0000 Xxxxxx xx xxx Xxxxxxxx
Xxx Xxxx, Xxx Xxxx 00000
Dear Sirs:
We, the undersigned ACM Income Fund, Inc. herewith confirm our agreement with you as follows:
1. We are a closed-end, non-diversified management investment company registered under the Investment Company Act of 1940 (the "Act"). We are engaged in the business of investing and reinvesting our assets in securities of the type and in accordance with the limitations specified in our Articles of Incorporation, By-Laws, registration statement filed with the Securities and Exchange Commission under the Securities Act of 1933 and the Act, and any representations made in our prospectus, all in such manner and to such extent as may from time to time be authorized by our Board of Directors. We enclose copies of the documents listed above and will from time to time furnish you with any amendments thereof.
2.
(a) We hereby employ you to manage the investment and reinvestment of our assets as above specified, and, without limiting the generality of the foregoing, to provide management and other services specified below.
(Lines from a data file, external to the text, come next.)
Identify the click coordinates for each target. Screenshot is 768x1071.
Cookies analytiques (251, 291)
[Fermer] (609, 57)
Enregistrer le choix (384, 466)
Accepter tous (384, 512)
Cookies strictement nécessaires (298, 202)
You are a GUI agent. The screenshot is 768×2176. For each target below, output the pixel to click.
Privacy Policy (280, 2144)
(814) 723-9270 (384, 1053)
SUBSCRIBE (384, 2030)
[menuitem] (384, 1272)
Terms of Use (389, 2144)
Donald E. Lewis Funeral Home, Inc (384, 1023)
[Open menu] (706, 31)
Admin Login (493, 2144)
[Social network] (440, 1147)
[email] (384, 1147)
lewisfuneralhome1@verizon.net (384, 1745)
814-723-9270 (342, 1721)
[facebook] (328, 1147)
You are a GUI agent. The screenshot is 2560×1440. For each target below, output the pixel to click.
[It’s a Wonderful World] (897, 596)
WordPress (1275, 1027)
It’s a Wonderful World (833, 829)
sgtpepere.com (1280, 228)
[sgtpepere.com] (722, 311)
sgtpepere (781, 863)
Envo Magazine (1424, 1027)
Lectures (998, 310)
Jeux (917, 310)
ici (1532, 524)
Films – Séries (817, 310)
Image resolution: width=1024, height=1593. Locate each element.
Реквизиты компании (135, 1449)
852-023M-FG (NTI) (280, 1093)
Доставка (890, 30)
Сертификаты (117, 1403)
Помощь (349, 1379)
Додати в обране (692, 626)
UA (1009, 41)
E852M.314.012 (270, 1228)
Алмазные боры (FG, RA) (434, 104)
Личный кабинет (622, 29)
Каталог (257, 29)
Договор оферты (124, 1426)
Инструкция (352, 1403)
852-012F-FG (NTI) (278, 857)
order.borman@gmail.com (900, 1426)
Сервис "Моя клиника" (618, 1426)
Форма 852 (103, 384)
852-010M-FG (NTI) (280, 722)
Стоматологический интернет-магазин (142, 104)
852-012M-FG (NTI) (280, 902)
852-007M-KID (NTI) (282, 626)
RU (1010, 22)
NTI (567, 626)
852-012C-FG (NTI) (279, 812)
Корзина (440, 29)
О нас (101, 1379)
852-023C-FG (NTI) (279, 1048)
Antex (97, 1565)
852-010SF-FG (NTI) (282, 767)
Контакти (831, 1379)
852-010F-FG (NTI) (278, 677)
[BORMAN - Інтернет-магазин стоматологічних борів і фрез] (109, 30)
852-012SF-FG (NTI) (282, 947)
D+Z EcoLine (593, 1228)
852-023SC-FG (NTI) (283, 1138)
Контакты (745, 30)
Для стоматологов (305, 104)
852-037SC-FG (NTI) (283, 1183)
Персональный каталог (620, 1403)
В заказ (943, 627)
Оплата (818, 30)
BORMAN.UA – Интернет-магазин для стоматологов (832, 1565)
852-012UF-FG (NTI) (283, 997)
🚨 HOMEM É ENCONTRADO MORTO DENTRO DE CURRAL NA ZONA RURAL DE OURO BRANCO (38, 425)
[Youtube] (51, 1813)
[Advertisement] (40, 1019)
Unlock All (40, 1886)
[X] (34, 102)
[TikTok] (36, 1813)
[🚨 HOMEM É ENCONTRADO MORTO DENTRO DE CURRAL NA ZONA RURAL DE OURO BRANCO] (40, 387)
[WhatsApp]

(b) You will make decisions with respect to all purchases and sales of our portfolio securities. To carry out such decisions, you are hereby authorized, as our agent and attorney-in-fact, for our account and at our risk and in our name, to place orders for the investment and reinvestment of our assets. In all purchases, sales and other transactions in our portfolio securities you are authorized to exercise full discretion and act for us in the same manner and with the same force and effect as we might or could do with respect to such purchases, sales or other transactions, as well as with respect to all other things necessary or incidental to the furtherance or conduct of such purchases, sales or other transactions.
(c) You will report to our Board of Directors at each meeting thereof all changes in our portfolio since the prior report, and will also keep us in touch with important developments affecting our portfolio and on your own initiative will furnish us from time to time with such information as you may believe appropriate for this purpose, whether concerning the individual issuers whose securities are included in our portfolio, the industries in which they engage, or the conditions prevailing in the economy generally. You will also furnish us with such statistical and analytical information with respect to our portfolio securities as you may believe appropriate or as we reasonably may request. In making such purchases and sales of our portfolio securities, you will bear in mind the policies set from time to time by our Board of Directors as well as the limitations imposed by our Articles of Incorporation and in our Registration Statement under the Act and the Securities Act of 1933, and the limitations in the Act and of the Internal Revenue Code of 1986 in respect of regulated investment companies.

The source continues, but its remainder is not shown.